日本人には見慣れた光景でも、欧米豪の人たちにとっては田んぼ、アマガエル、小学生の集団登校は、興味深い異文化体験だ。自身、里山の魅力に気づいたのは、長い間、日本を離れ、日本について客観視できるようになったから。

地元の人とウィン・ウィンの関係に

冬季の体験プログラムは「スノーシューツアー」を用意(美ら地球提供)

里山サイクリングツアーに同行するガイドは、地元の人たちとは顔なじみだ。農作業する人たちや小学生たちと、外国人観光客との交流を橋渡しする。こうした異文化体験が外国人観光客の心に深く刺さった。旅行口コミサイト「トリップアドバイザー」では、美ら地球について、5つ星コメントが93%、4つ星と合わせると99%を占めている。

ツアーの満足度が高いのは、里山の景色に加え、地域の方々、ガイドのすばらしさがあるからだ。

山田氏は奈良県出身。美ら地球で働く人たちもほとんど「よそもの」だ。地元の人たち、地元企業との連携で意識したのは「ウィン・ウィン」の考え方だ。

コンサルティング会社に勤めていた時、本社で決めたことを各地の事務所で実行してもらうために山田氏は動く理由を説明してまわった。人は変わる理由さえ明確になれば、変わるものだということを学んだ。

地元企業と組むのは、自社では足りない経営資源を補ってもらうことで、新たな価値を顧客に提供できるようになる。

サイクリングツアーを開催できない冬季向けに奥飛騨温泉で始めたのがスノーシューツアーだ。冬場の客を増やしたい地元の路線バス会社と、日本人向けにツアーを開催していたがインバウンドの参加者を呼び込みたいロープウエー会社との思惑が一致した。酒蔵見学・料理体験などもツアーメニューに加えた。
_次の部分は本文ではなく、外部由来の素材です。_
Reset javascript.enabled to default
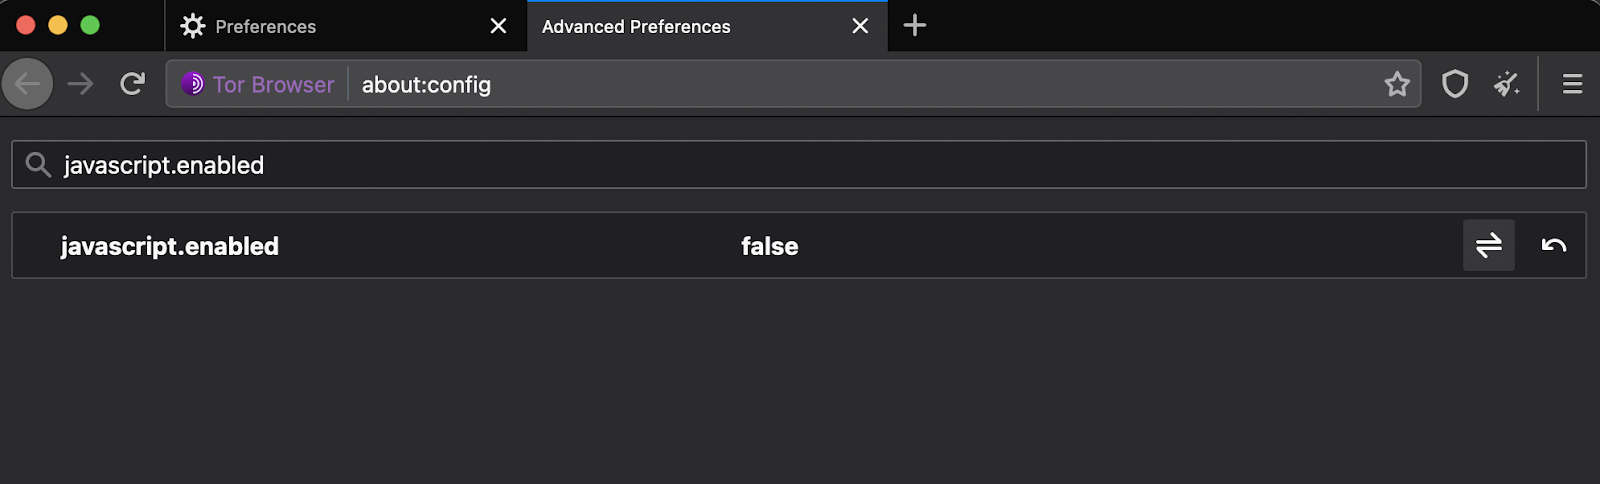The image size is (1600, 484). 1554,245
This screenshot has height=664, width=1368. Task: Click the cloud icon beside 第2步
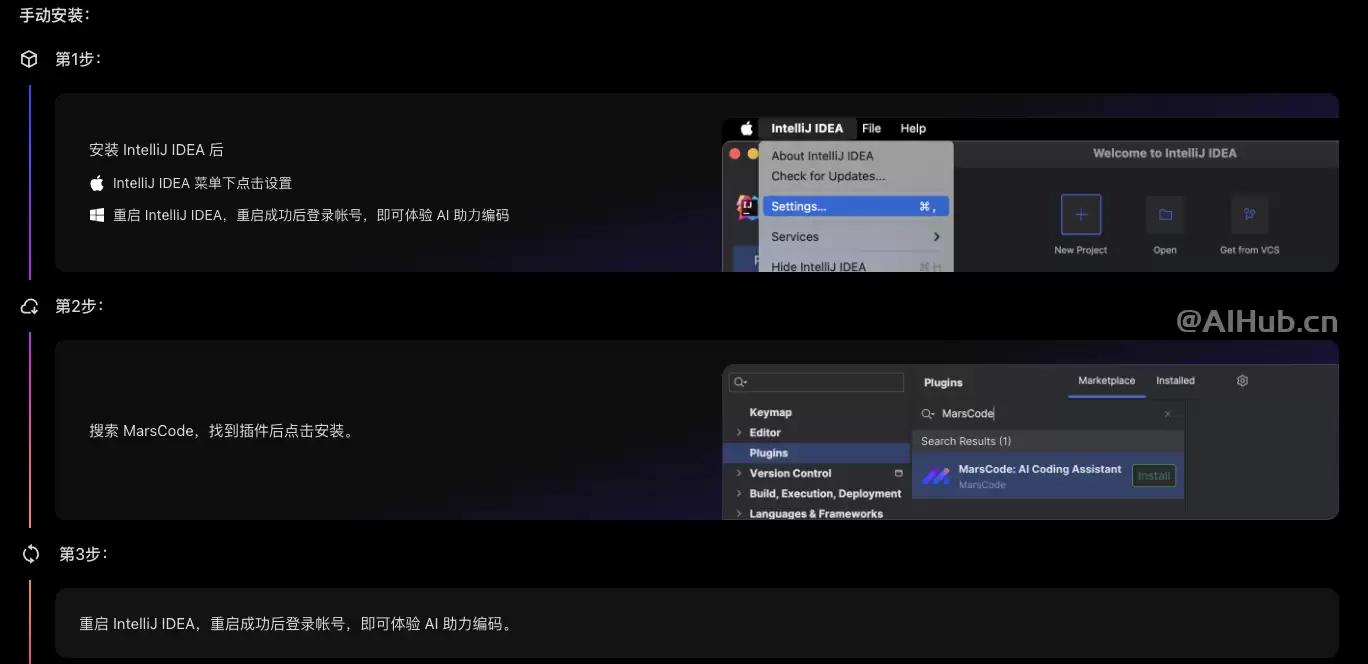tap(28, 306)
16年10月には地元の食品会社、山一商事(岐阜県高山市)と組み、JR高山駅に「iCAFE TAKAYAMA」をオープン。ツアーデスクやカフェを備え、インバウンドの受け入れ窓口にもなっている。

インバウンドの動向を分析したマーケティングデータは地元企業に還元している。顧客の満足度を高めるには、地域ぐるみでの取り組みは欠かせない。

16年度のツアー参加者は15年度比3割増の3300人強。12年度までは日本人客が多かったが13年度に逆転。現在は8割がインバウンドだ。17年度も2ケタ増のペースで推移している。

サービス開始当初は予約サイトを用意してもなかなかアクセスがなかった。既存の大手予約サイトに加盟しても、コストの割に成果は乏しいとみていた。

ファーストカスタマー(最初の顧客)をつかむためにやったことは、外国人観光客が集まる高山陣屋にワゴン車を横付けすること。その場でツアーの写真をみせて飛騨古川まで連れて行く、いわば「ポン引き」営業だ。

ネットで待っていても顧客はなかなか来ない。ならば、自分たちからアプローチしたほうが手っ取り早い。体験してもらった顧客が満足したことをネットに書き込み、それを読んだ人が次の顧客になる。この営業手法は現在も続けている。同社の集客手段はこのほかに、海外の旅行会社経由とウェブ経由がある。

マーケティングわかる人材が必要

予約サイトの運営を含めて、美ら地球のマネジメントの根幹は企業マーケティング手法を取り入れていることにある。

自社の予約サイトの利用状況は常に細かく数字を把握している。(1)サイトにどれくらいのアクセスがあるのか(2)サイトにアクセスしてもあまりページを見ずに別のサイトに流れてしまっていないか(3)どれくらいサイト内の情報を読んでもらっているか(4)サイトからツアーの予約にどれくらいつながっているか。

(1)~(4)の数字の変化を逐一把握し、問題があれば、速やかに対策を打つようにしている。こうした取り組みによって、ツアー参加者は順調に増え続ける。

訪日客が喜ぶような、魅力的な土地は日本中にたくさんある。地方で今、不足しているのは需要ではなく供給。つまり人材だ。

地方のツーリズムで必要なのはマネジメント、マーケティングがわかる人材という。美ら地球では人材育成事業にも乗り出した。富山など複数の地域から研修・教育を請け負っている。